Lastly, a fusion between the sulfur hydrogenase beta and gamma subunits, which are involved in sulfur/sulfide reduction, was observed. This composite protein has so far only identified in 11 archaeal assemblies, mainly in Thermoplasmatales, Ca. Bathyarchaeota, as well as several bacteria.
Complexes from mitochondrial-like respiratory chains
The mitochondrial electron transport chain is characterized by the presence of four complexes (I to IV) and an ATP synthase. Each one of these complexes has homologues within the prokaryotic domain, namely in Archaea. Complex I is part of group 4 of membrane-bound [NiFe] hydrogenases and within Archaea, due to the inexistence of the electron input module NuoEFG, denominated as Fpo (F420H2:phenazine oxidoreductase) (106), or Fqo, F420H2 quinone oxidoreductase (107). A fusion between the subunits B and C of this complex was identified in 47 assemblies with diverse taxonomic affiliations (cluster 482), with 10 of these cases being further fused to subunit D (cluster 482). Importantly, in the initial group (fqoBC), the protein from Archaeoglobus fulgidus is present, as previously suggested to be a fusion of those subunits (107). Regarding the terminal heme-copper oxygen reductase (Complex IV), the fusion between subunits I and III was identified (cluster 251), in which, the experimentally characterized S. acidocaldarius protein is present. The possibly identified fission event regarding complex II or succinate dehydrogenase was already discussed above (TCA cycle).
Amino acid metabolism
The majority of fusion events related to amino acid metabolism are present in the biosynthesis of histidine and aromatic amino acids pathways. The initial steps of histidine biosynthesis are catalyzed by the bifunctional fusion protein phosphoribosyl-AMP cyclohydrolase/phosphoribosyl-ATP pyrophosphohydrolase (HisIE) (108). While initially thought to be widely distributed only in Thermococcales and Thermoplasmatales (109), this fused form has now been found in some novel methanogenic lineages, including Methanomassilococcales, Methanofastidiosa, and Methanomethyliales (cluster 384). On the other hand, split syntenic pairs of HisIE are present in Thermoproteales, Ca. Bathyarchaeaota, Ca. Hadesarchaea, and Desulforococcales (cluster 384). The emerging distribution of HisIE suggests that the fusion might have originated within the archaeal clade itself, providing a possible alternative to the previously suggested horizontal gene transfer from bacterial partners (109). Another intriguing fusion event involves two subunits of imidazole glycerol phosphate synthase (HisH and HisF), found fused mostly in eukaryotic species (110). The fused HisHF is present in 2 Archaeoglobales species and has approximately 70% identity to HisHF from sulfate-reducing bacteria (cluster 787.3). However, the identified HisF may also function as a phosphoribosylformimino-5-aminoimidazole carboxamide ribotide isomerase (HisA) since they are homologous and have evolved from an ancient duplication (109). Moreover, HisA/F fusions with HisIE (phosphoribosyl-AMP cyclohydrolase/phosphoribosyl-ATP pyrophosphohydrolase) have been identified in four metagenomic assemblies, scarcely distributed across DPANN and unclassified Archaea (cluster 787.1). Interestingly, the bifunctional imidazoleglycerol-phosphate dehydratase/histidinol-phosphatase (HisB) (111) and the fusion of HisIE with histidinol dehydrogenase (HisD) (112), present in Bacteria and Eukarya (109), were not identified in the Archaea domain.

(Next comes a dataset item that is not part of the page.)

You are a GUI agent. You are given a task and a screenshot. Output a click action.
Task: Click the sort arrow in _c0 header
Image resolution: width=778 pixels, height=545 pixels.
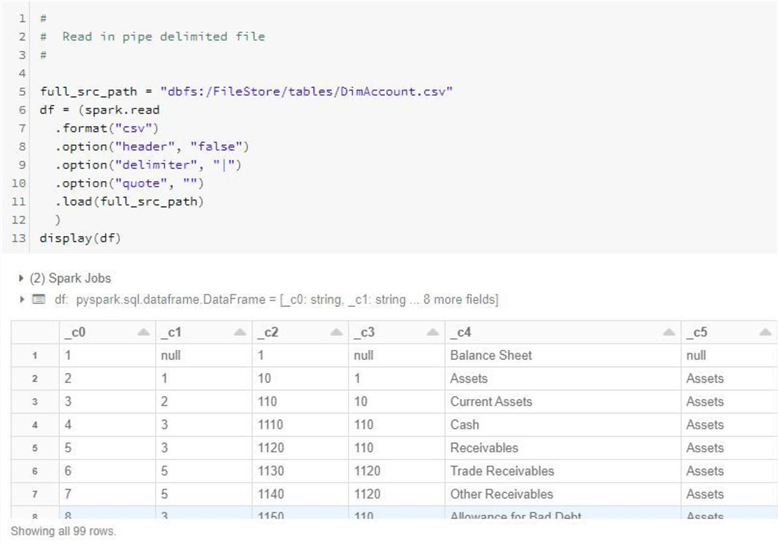[142, 333]
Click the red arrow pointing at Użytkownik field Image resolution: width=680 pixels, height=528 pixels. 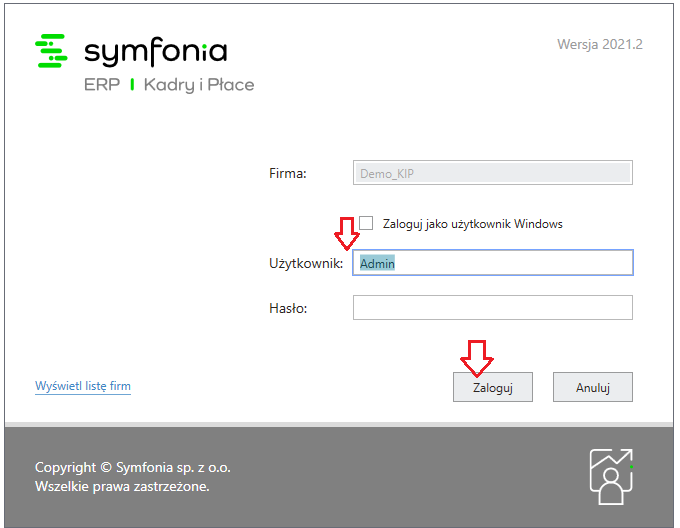(347, 234)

In the biosynthesis of chorismate, a key precursor of aromatic amino acids, several composite proteins have been identified (Fig. 5). A fusion between 3-dehydroquinate dehydratase (aroD) and shikimate dehydrogenase (aroE) genes, first discovered in plants (113), was also identified in some archaea, including 8 Methanofastidiosa and 10 Methanomassiliicoccales assemblies, as well as in two bacterial phyla (198 assemblies of Planctomycetes and 88 assemblies of Acidobacteria) (cluster 359.1). A fusion involving aroE and the shikimate kinase aroK (114) genes has been identified in Methanomicrobiales (42/55), one unclassified Methanomicrobia, and two bacterial assemblies (cluster 319).

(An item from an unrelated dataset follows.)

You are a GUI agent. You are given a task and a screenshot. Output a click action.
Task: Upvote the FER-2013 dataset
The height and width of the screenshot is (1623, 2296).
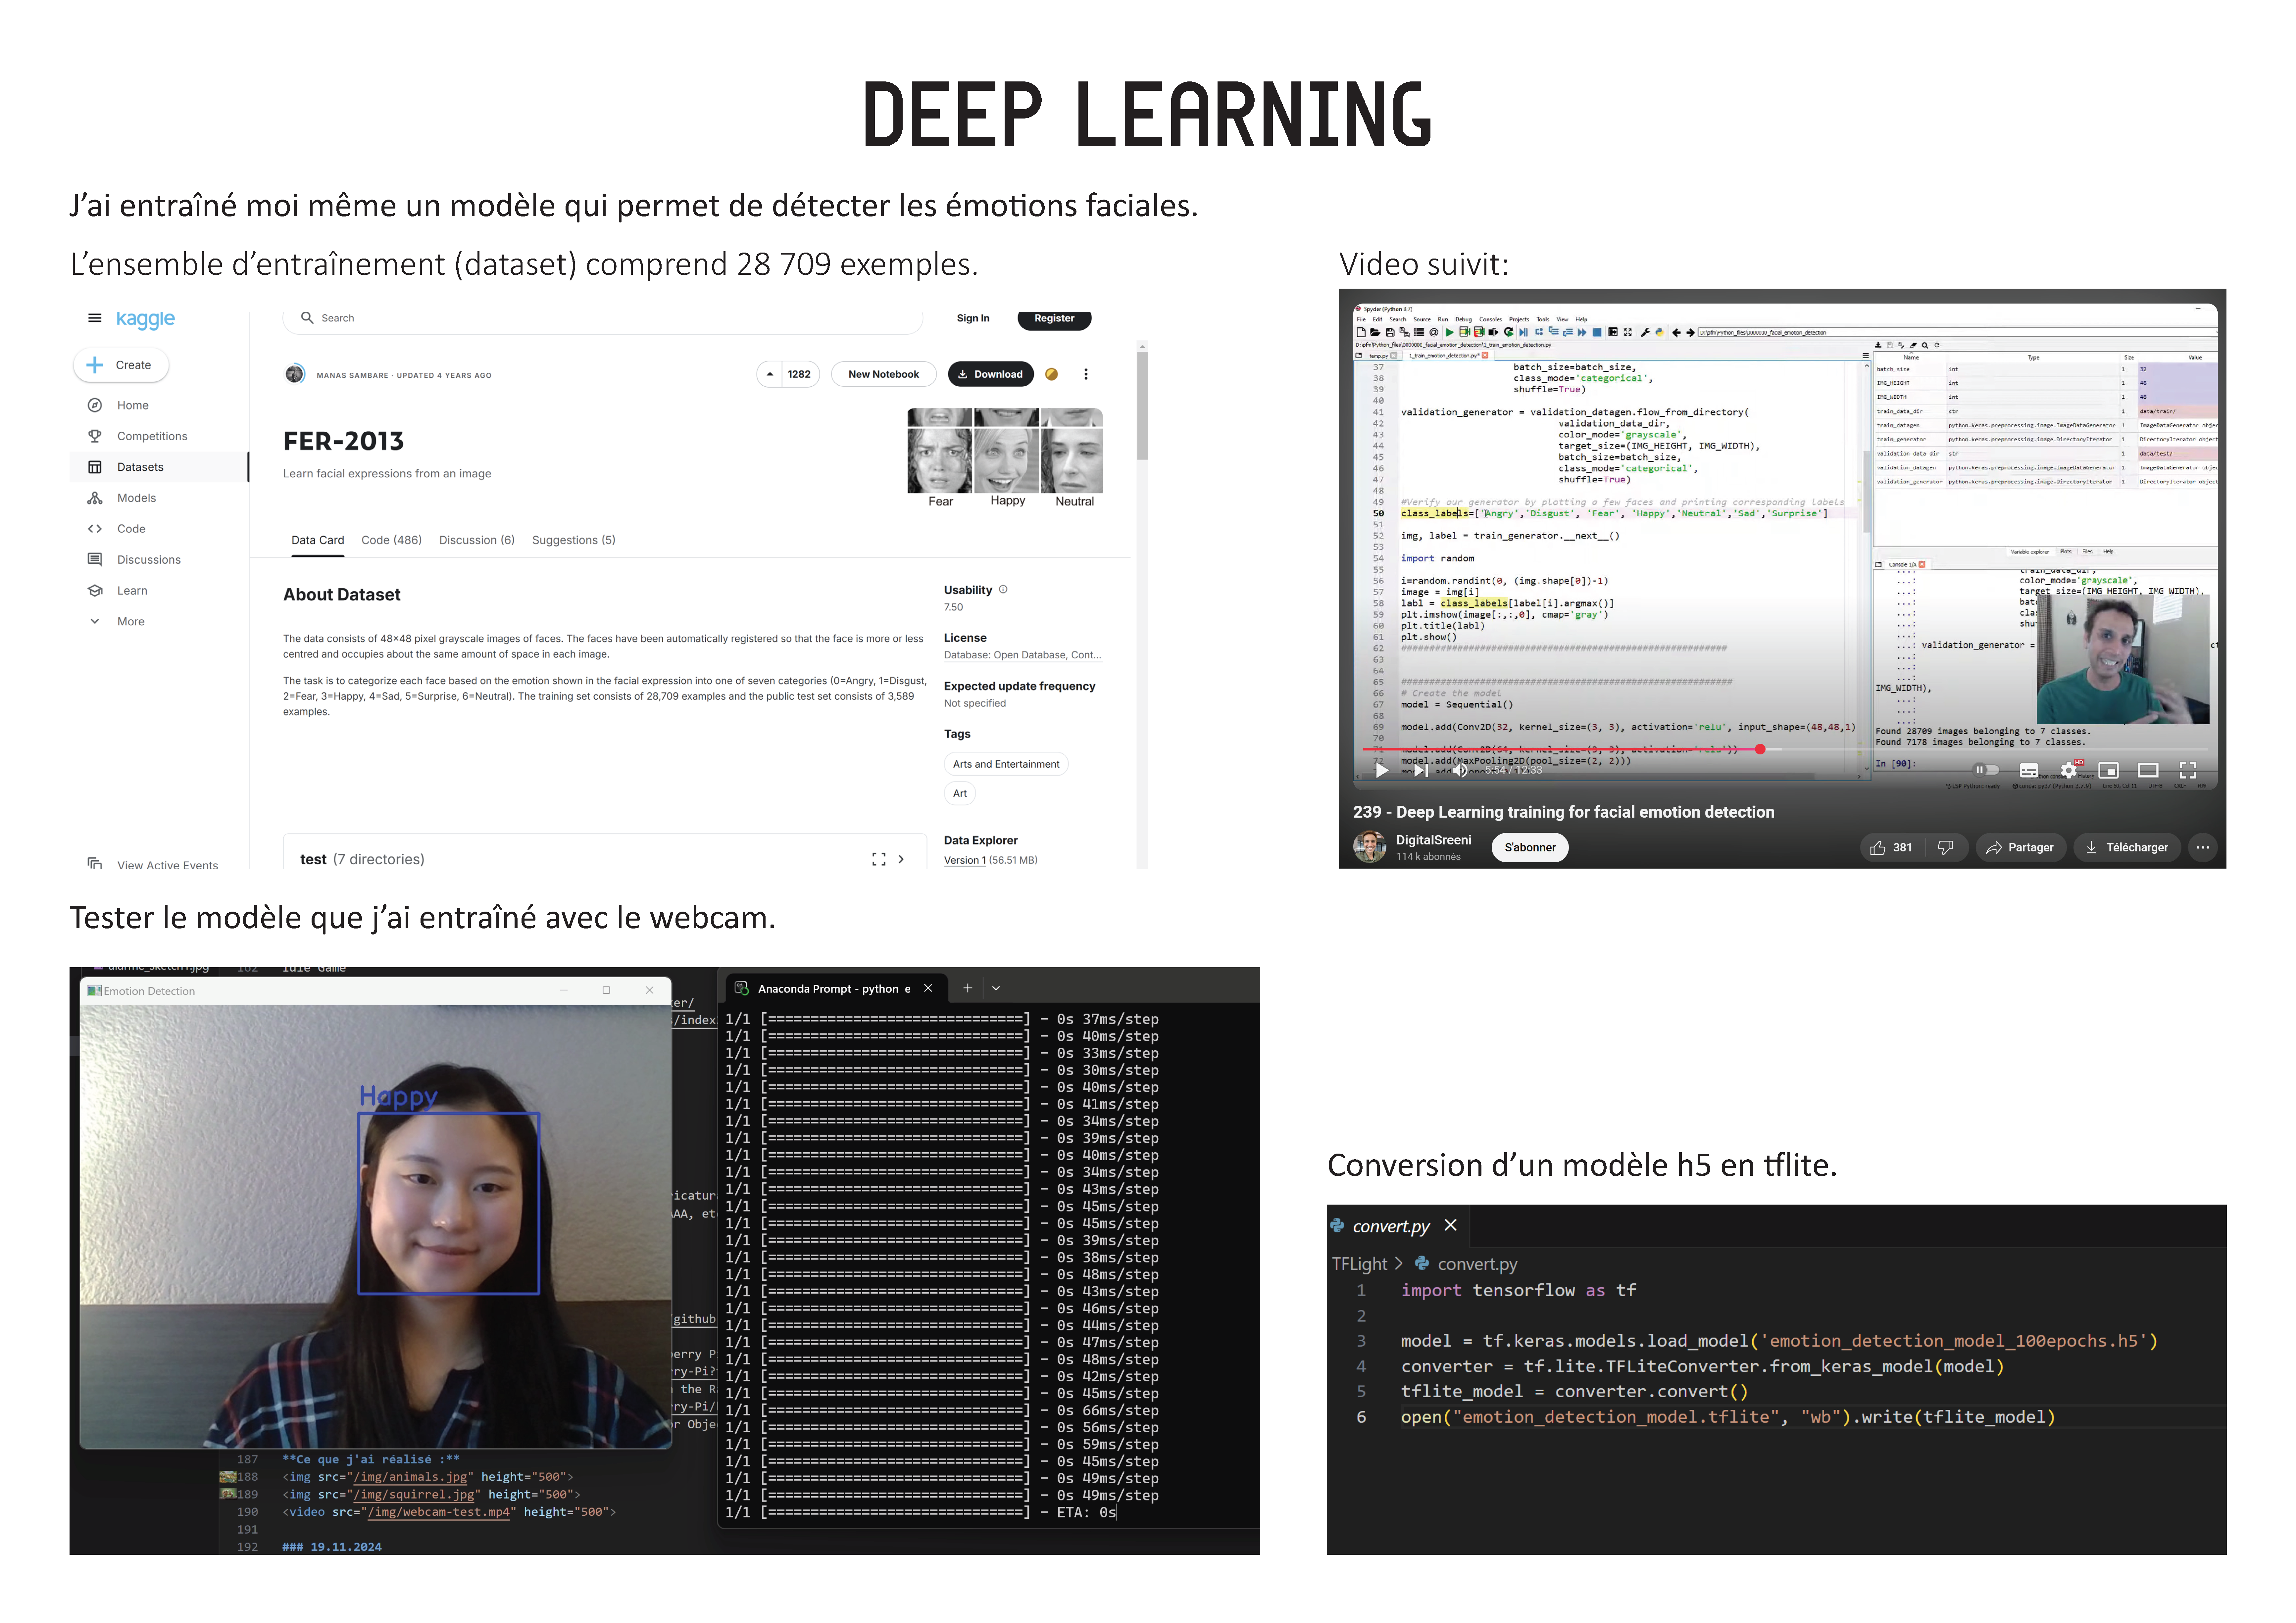[770, 374]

In the tryptophan biosynthesis pathway, the composite protein anthranilate synthase/phosphoribosyltransferase (TrpGD) catalyzes the initial steps of the pathways in a range of bacteria (115) (cluster 373). Interestingly, trpGD was found fused to a nitric oxide reductase gene (nor) in one Methanocella genome, indicating a unique evolutionary event in this archaeal lineage or a result from interdomain LGT (cluster 373.2). A fusion between trfD and trfC genes was also identified in some organisms (cluster 940). In addition, a fusion between phosphoribosylanthranilate isomerase (trpF) and tryptophan synthase beta chain (trpB) (116), although rare, has been identified in both bacterial and archaeal domains (cluster 830.1, single fusion protein trpAB in 830.2). Finally, in two assemblies, a fusion between trpF and trpC was identified (cluster 1136).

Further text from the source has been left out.